(Beginning of Source data)

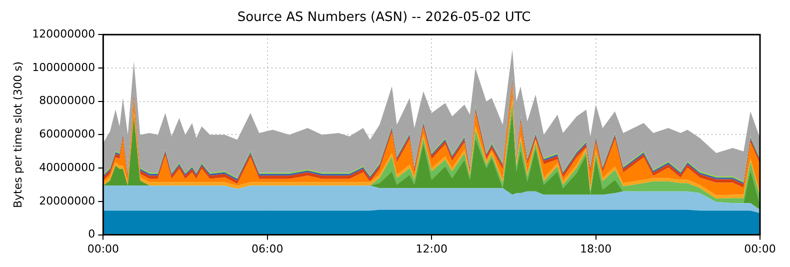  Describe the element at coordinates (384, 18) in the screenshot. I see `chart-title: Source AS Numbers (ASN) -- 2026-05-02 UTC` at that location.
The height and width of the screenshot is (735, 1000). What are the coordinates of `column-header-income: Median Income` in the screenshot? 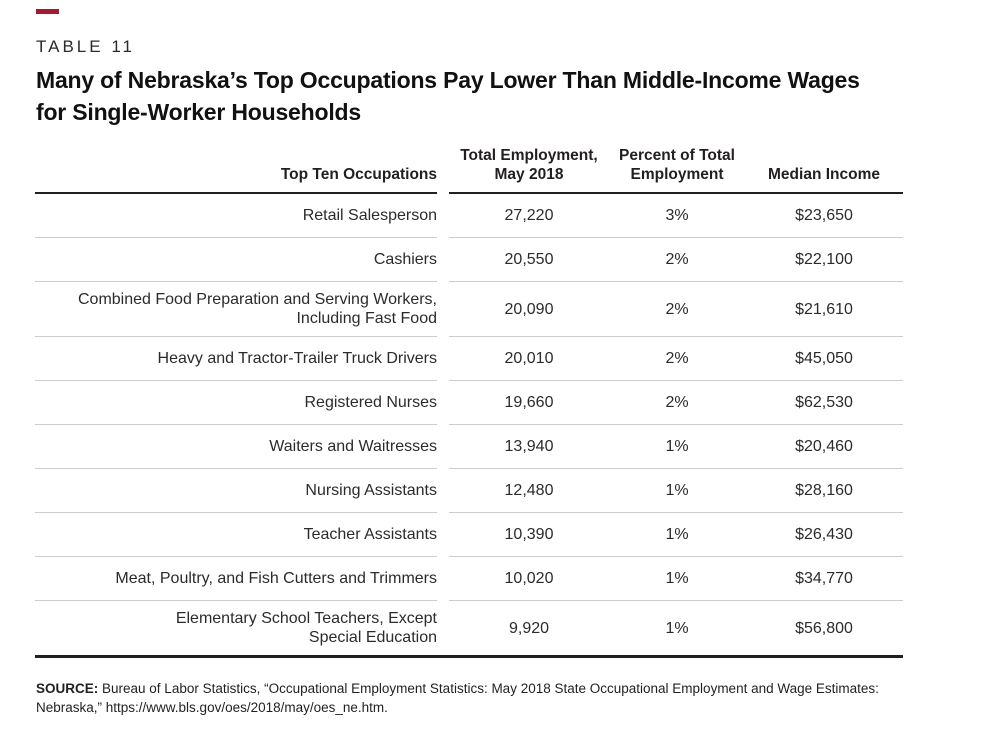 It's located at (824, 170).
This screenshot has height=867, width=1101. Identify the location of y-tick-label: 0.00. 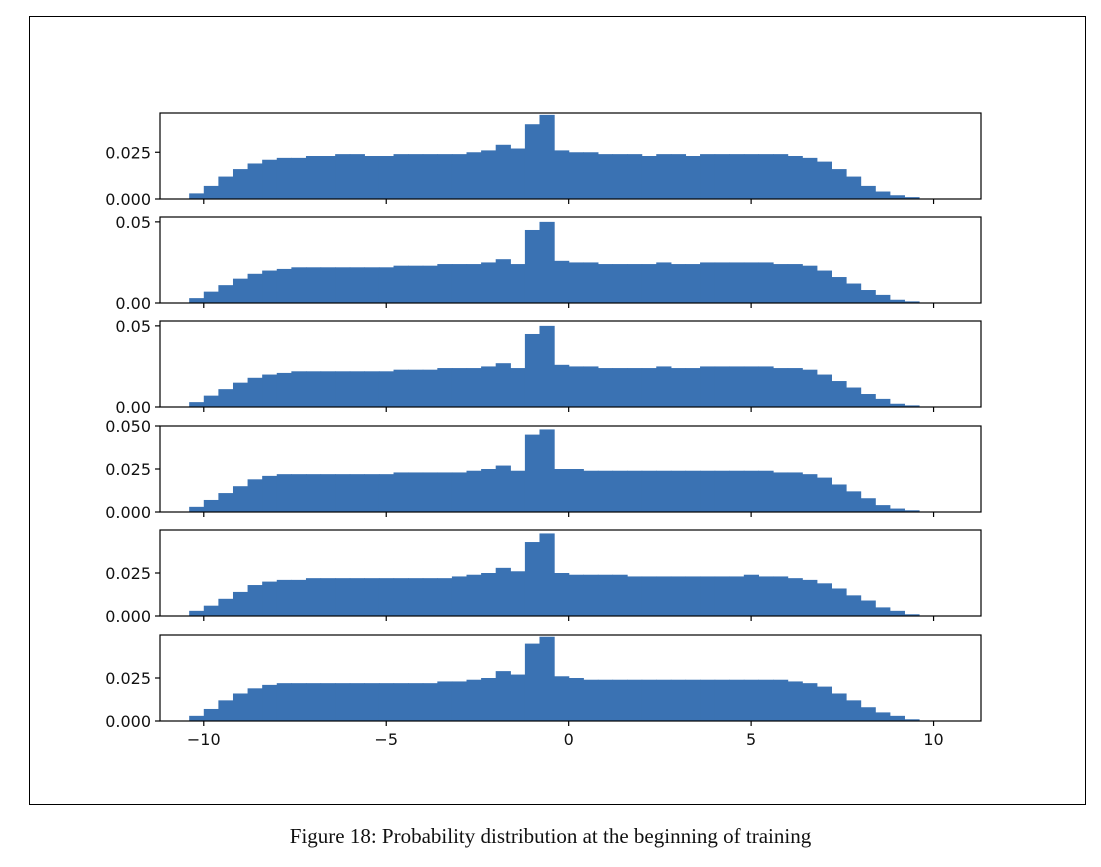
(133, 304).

(End of Source data)
(Beginning of Source data)

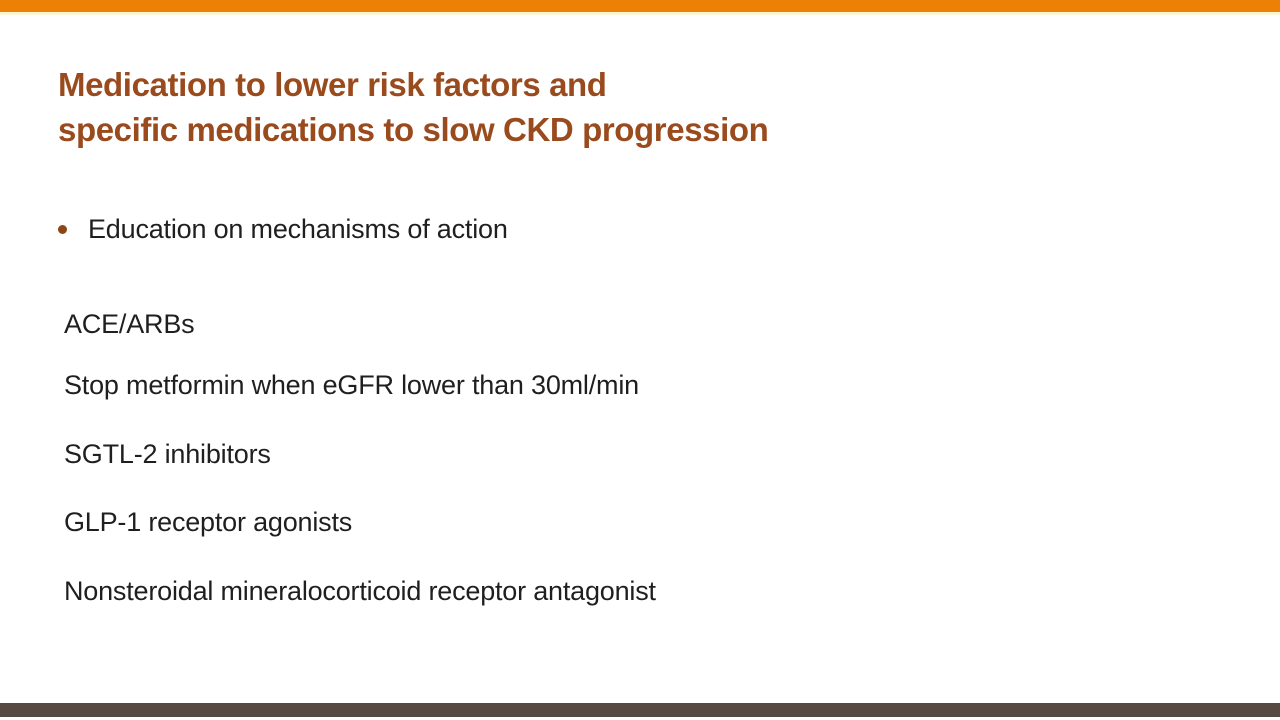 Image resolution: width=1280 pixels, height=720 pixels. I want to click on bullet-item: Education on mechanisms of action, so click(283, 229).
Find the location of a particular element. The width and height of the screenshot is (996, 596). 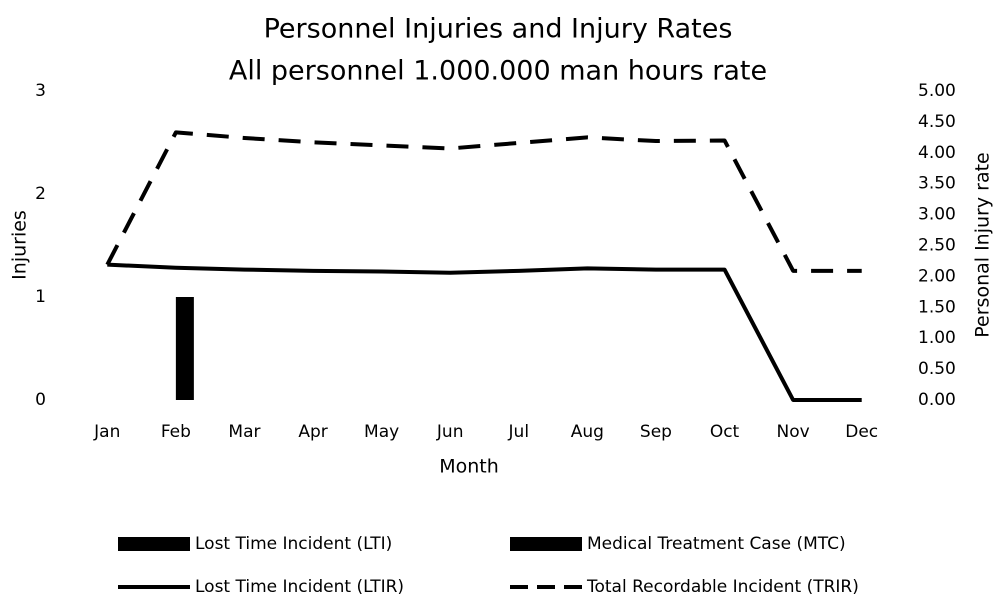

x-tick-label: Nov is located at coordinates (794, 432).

(End of Source data)

To-do item ▸
Rewrite the records from the line containing "This screenshot has" down through the line containing "(133, 304).", replacing "Identify" with "Find" and leaving everything else unchanged. Omit the pictures from your answer.

Result of this exercise ▸
This screenshot has height=867, width=1101. Find the location of y-tick-label: 0.00. 
(133, 304).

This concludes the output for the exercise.